Un team di ricercatori del National Health Service Blood and Transplant del Regno Unito hanno identificato un nuovo gruppo sanguigno chiamato Er e caratterizzato da cinque antigeni al suo interno.
Kevin Ben Alì Zinati 12 Ottobre 2022
* ultima modifica il 14/11/2022

È stato scoperto un nuovo sanguigno. O meglio, un sottogruppo. Si chiama Er e potrebbe contribuire a capire, e potenzialmente trattare, i casi di incompatibilità sanguigna tra madre e feto o neonato che fino ad oggi erano rimasti un vero mistero per la scienza.

La scoperta porta la firma di un gruppo di ricercatori del National Health Service Blood and Transplant del Regno Unito, che hanno spiegato come questo sottogruppo, caratterizzato da cinque antigeni al suo interno, sia in grado di indurre le cellule immunitarie ad attaccare le cellule non corrispondenti, proprio come avviene nel caso di gruppi sanguigni incompatibili tra loro.
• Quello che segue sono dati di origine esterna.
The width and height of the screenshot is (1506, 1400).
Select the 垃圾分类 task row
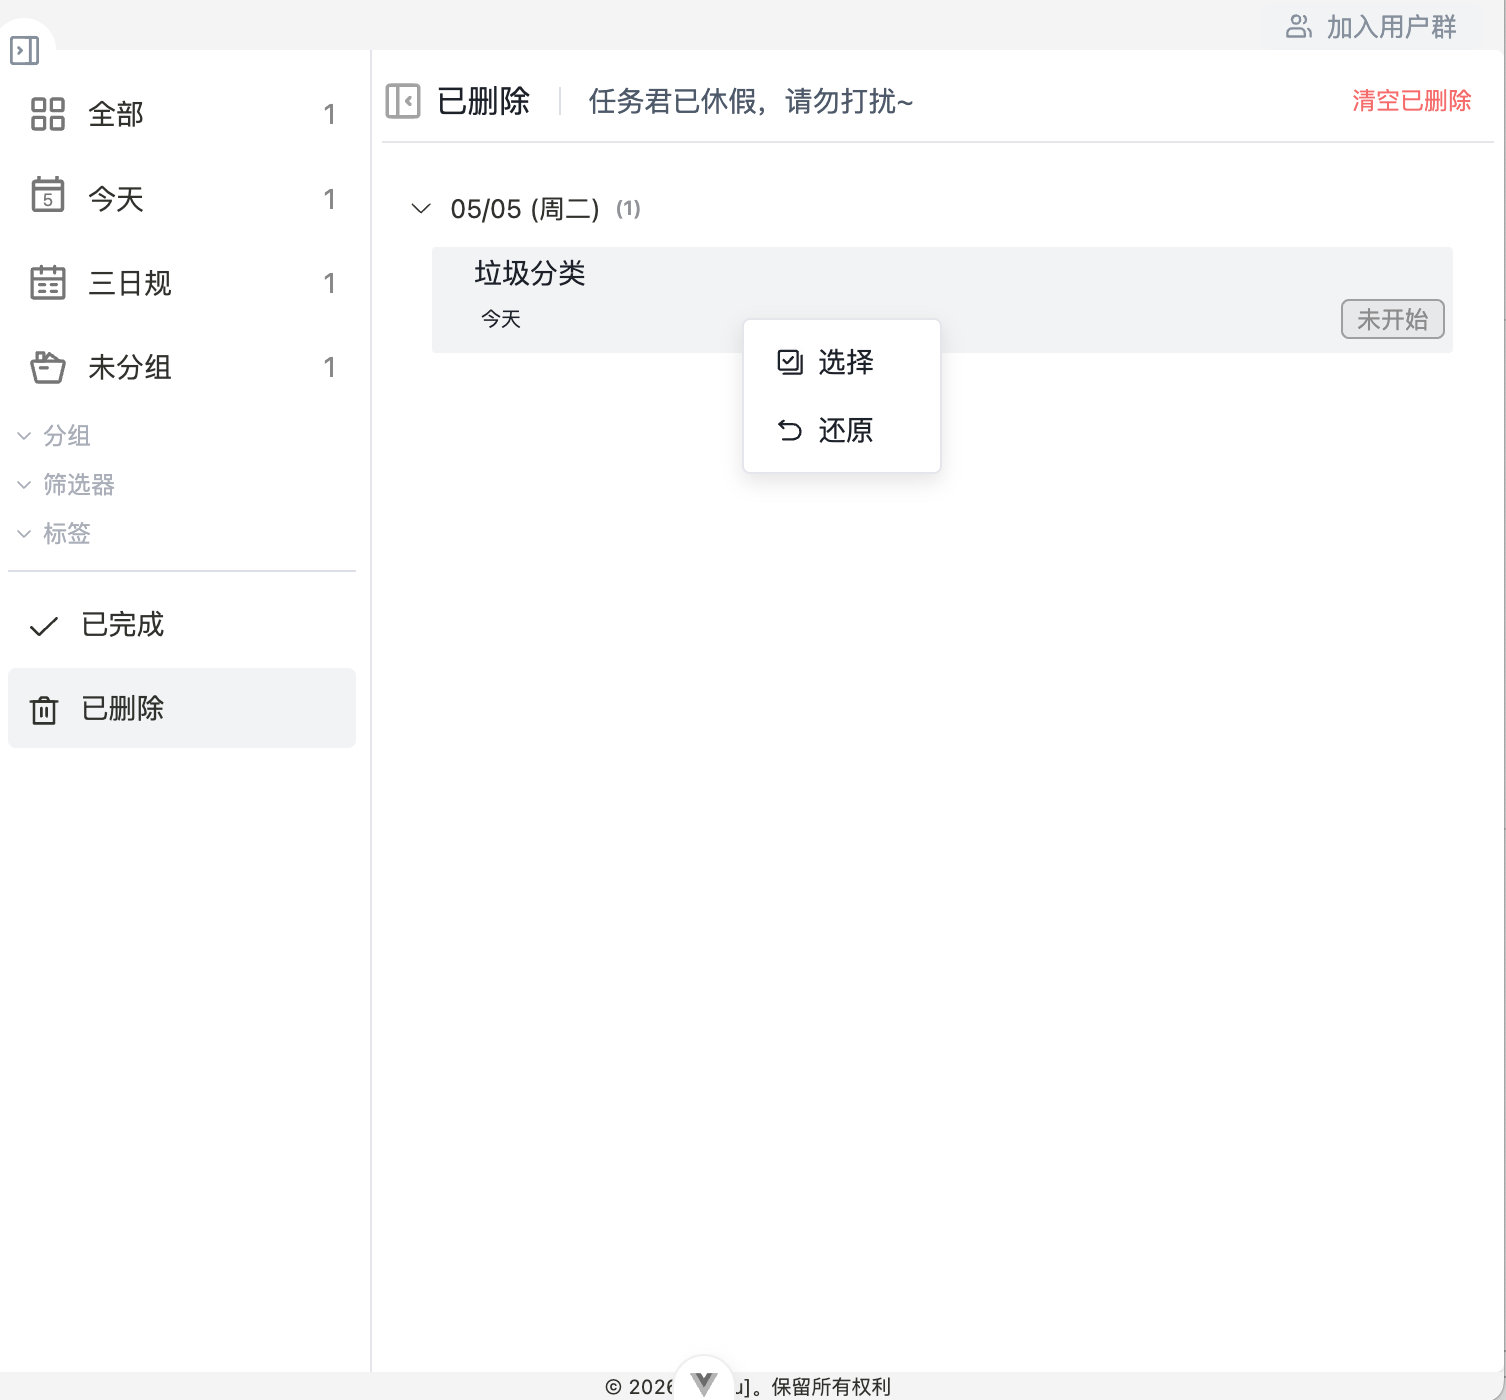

Ma andiamo con ordine. Sai bene che quasi tutti noi possiamo dividerci in base al gruppo sanguigno di appartenenza: in base all’antigene presente c’è chi è A, B, 0 o anche AB, il tutto condito dalla specifica se Rh+ (positivo) o Rh- (negativo).

Non si tratta però degli unici sistemi di classificazione delle caratteristiche del nostro sangue: ce ne sono oltre quaranta e ciascuna in grado di riconoscere i globuli rossi con cui può legarsi e quelli invece con cui non c’è compatibilità.

In quest’ultimo caso, come sai, il sistema immunitario attiverebbe la difesa producendo anticorpi irati contro quella molecola “nemica”.

Quasi 40 anni fa fu identificato un nuovo particolare antigene sulla superficie dei globuli rossi chiamato Er, di cui esistevano tre diverse forme Er-A, Er-B e Er-3.

Ampliando poi il campione di paziente fino ad arrivare a 13 persone, compreso un neonato scomparso per incompatibilità con la madre, i ricercatori sono arrivati a identificare altre due versioni dell’antigene Er (Er4 e Er5).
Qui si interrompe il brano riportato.